Dataset entries:
=== Section Start ===
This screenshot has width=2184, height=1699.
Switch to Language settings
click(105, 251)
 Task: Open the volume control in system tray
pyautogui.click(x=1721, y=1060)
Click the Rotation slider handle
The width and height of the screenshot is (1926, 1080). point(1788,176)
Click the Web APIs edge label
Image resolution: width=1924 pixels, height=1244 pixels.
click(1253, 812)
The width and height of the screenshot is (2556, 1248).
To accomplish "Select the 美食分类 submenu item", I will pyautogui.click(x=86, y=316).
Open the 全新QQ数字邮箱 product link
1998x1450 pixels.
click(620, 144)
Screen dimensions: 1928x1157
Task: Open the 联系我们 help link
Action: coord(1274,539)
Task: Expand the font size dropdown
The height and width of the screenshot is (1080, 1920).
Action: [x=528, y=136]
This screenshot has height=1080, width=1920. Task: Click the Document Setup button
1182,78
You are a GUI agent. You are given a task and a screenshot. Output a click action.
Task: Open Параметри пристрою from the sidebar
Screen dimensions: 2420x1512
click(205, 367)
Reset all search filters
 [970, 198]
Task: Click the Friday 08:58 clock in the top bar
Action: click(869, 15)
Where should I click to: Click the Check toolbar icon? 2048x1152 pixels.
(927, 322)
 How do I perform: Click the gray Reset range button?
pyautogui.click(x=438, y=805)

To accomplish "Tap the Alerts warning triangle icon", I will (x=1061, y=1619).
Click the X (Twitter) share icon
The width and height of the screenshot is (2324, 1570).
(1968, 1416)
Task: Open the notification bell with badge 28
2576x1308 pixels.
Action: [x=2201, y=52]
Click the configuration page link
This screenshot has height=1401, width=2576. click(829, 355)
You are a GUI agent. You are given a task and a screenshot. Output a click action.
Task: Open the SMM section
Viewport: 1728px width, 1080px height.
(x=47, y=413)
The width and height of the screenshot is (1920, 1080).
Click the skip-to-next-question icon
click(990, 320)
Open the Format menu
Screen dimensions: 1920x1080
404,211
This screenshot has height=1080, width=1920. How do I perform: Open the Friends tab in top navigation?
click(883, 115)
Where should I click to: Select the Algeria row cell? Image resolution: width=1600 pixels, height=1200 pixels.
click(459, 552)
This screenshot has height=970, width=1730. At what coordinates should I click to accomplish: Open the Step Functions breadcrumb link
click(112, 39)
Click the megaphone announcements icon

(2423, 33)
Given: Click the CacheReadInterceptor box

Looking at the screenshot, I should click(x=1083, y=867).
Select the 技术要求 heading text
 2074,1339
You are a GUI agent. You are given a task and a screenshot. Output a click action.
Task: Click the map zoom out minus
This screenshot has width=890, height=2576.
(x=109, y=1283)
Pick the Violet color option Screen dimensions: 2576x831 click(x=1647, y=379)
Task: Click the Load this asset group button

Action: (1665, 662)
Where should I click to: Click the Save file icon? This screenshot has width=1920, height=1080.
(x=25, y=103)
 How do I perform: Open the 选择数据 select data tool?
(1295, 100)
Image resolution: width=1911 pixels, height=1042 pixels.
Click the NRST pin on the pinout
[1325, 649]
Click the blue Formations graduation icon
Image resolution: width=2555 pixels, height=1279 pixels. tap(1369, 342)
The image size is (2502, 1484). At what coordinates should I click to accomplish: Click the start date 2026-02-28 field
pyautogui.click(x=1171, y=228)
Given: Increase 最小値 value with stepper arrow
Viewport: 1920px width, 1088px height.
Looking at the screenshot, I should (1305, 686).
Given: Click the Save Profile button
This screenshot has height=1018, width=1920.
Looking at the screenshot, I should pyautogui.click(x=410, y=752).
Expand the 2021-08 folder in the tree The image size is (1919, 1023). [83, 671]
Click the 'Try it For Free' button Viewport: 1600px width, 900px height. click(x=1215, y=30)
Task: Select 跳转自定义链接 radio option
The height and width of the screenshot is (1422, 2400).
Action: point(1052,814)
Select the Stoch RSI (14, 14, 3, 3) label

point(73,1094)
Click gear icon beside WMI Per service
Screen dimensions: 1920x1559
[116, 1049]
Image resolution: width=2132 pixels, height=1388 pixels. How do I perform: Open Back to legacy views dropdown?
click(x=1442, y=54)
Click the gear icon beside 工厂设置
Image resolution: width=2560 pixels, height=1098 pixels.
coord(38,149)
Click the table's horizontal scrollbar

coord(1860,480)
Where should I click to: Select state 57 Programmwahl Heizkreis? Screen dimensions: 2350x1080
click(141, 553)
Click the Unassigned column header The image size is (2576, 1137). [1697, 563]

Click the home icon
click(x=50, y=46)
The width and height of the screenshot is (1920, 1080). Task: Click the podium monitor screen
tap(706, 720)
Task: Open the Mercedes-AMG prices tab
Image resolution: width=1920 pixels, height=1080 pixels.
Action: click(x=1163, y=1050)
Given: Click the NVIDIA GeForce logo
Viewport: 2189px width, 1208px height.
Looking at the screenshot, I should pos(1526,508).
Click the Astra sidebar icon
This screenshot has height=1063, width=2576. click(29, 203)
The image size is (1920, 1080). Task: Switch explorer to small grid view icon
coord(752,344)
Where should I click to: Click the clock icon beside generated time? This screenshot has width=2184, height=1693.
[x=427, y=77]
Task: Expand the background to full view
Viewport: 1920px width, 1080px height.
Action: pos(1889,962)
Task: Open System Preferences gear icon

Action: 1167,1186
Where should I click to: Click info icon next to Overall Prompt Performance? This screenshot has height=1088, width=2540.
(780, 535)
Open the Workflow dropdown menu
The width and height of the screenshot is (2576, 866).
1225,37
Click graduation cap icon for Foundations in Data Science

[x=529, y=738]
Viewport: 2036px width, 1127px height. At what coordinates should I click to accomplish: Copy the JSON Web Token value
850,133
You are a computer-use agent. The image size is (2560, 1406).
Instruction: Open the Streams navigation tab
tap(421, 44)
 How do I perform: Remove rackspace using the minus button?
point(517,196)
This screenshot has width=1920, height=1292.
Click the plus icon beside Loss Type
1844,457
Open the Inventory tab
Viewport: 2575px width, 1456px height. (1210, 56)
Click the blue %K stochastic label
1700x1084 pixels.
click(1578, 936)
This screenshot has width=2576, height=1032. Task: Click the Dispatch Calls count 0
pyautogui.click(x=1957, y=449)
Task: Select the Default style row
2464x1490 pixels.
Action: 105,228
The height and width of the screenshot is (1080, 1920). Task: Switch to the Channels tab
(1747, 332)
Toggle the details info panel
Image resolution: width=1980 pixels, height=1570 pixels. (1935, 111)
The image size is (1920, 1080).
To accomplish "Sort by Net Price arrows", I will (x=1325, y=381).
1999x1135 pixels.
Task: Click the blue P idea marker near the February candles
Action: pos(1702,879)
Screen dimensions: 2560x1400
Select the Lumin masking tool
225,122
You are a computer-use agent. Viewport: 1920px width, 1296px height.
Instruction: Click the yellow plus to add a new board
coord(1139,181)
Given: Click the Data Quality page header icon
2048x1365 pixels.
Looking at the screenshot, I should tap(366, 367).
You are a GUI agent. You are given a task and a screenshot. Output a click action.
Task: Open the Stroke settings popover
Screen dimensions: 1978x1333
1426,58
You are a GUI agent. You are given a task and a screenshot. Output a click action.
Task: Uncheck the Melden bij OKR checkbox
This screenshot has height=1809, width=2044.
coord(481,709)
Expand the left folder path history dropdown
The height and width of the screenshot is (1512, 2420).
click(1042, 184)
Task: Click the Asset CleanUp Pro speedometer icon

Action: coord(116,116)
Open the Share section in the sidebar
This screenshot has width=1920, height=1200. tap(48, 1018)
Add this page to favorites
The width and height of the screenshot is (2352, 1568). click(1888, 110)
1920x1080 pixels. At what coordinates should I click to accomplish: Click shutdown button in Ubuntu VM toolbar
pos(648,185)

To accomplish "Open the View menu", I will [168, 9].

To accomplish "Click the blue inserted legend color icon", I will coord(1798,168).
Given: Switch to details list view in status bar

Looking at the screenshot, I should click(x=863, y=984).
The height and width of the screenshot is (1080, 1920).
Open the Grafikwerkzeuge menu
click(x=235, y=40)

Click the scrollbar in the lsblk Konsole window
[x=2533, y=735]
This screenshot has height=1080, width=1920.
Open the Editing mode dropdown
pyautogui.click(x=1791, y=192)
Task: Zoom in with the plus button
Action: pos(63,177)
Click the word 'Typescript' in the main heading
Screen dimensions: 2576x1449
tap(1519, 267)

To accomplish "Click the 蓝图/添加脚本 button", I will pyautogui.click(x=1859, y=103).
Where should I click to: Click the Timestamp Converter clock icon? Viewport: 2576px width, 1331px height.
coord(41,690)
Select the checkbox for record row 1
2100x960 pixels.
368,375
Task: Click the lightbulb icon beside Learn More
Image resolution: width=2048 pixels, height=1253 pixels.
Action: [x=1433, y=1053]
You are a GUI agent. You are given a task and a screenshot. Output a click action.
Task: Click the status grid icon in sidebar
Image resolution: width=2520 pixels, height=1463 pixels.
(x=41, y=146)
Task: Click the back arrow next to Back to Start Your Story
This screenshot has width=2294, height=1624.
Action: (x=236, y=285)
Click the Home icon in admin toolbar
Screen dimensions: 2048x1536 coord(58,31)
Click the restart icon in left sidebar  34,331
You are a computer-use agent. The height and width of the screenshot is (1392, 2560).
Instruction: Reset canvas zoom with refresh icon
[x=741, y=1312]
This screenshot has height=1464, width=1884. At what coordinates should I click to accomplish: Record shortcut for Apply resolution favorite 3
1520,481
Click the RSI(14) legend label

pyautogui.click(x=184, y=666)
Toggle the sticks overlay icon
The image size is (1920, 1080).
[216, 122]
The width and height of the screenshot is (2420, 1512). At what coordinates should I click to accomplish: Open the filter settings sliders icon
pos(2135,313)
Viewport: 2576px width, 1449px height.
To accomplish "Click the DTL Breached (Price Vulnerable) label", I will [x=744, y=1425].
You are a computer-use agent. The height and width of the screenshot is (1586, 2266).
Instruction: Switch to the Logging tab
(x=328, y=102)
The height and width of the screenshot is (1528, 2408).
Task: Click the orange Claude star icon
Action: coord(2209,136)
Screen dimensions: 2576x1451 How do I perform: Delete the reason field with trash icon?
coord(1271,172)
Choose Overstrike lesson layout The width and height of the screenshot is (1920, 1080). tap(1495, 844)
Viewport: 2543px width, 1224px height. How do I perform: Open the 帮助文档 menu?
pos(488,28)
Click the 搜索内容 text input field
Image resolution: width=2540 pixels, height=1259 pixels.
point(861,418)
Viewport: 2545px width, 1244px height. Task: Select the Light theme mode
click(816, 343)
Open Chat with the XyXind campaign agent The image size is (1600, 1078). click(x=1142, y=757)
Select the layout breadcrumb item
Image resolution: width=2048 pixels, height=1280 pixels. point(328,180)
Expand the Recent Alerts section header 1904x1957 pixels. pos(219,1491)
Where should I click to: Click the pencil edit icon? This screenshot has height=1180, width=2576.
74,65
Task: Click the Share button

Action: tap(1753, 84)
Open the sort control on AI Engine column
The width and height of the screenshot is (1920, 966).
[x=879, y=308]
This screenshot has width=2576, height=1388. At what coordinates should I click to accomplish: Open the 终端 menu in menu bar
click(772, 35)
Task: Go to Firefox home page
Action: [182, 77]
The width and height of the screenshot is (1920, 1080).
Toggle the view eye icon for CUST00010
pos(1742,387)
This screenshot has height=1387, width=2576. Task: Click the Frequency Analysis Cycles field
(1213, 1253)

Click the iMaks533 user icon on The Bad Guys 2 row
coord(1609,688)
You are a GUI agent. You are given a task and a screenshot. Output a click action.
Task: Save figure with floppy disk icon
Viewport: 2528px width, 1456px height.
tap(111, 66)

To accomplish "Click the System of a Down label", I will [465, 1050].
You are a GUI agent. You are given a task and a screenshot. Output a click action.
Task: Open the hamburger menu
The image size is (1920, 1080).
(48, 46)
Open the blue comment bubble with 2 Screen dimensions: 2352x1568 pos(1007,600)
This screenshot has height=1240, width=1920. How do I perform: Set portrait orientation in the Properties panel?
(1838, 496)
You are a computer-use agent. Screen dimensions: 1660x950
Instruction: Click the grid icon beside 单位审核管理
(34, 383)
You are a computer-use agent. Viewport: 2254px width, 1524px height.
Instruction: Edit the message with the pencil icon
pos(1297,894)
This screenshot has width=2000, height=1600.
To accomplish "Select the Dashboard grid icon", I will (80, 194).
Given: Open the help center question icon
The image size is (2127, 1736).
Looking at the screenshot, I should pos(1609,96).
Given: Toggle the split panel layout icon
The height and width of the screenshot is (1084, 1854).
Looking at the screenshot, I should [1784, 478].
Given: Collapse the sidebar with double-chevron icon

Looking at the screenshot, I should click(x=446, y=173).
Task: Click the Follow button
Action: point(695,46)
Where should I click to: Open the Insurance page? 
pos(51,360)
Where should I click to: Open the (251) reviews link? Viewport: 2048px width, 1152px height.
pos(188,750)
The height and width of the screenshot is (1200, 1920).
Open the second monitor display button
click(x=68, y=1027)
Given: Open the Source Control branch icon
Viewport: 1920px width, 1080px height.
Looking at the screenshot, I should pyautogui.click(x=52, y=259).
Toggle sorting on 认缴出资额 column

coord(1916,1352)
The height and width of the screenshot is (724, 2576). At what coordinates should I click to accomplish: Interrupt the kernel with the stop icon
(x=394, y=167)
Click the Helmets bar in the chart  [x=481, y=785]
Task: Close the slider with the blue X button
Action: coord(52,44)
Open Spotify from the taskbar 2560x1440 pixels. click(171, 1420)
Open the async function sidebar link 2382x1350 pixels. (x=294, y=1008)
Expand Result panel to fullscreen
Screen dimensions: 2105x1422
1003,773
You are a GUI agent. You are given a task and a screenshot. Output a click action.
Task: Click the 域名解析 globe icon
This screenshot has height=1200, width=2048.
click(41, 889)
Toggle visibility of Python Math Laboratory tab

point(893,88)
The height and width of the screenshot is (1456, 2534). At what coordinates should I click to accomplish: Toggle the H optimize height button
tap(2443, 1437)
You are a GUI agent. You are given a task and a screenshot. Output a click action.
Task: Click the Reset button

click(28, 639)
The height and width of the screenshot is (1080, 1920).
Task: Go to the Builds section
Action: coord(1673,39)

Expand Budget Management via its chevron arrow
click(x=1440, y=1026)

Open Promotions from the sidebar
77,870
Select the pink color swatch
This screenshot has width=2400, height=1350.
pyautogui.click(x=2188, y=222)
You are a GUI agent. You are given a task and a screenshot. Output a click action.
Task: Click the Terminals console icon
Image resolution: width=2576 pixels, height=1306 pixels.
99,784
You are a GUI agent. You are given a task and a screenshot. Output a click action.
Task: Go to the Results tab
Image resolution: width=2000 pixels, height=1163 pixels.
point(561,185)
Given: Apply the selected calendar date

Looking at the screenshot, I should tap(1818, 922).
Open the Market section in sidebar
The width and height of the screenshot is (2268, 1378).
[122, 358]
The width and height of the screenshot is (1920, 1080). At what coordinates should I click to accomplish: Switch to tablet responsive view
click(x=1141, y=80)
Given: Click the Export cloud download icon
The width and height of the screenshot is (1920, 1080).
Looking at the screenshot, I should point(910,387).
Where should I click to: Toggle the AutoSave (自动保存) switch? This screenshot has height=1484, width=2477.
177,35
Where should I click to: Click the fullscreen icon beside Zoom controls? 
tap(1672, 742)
=== Section End ===
Exercise:
Copy every line in the records above that contains the word "Alerts".

Solution to this problem:
To accomplish "Tap the Alerts warning triangle icon", I will (x=1061, y=1619).
Expand the Recent Alerts section header 1904x1957 pixels. pos(219,1491)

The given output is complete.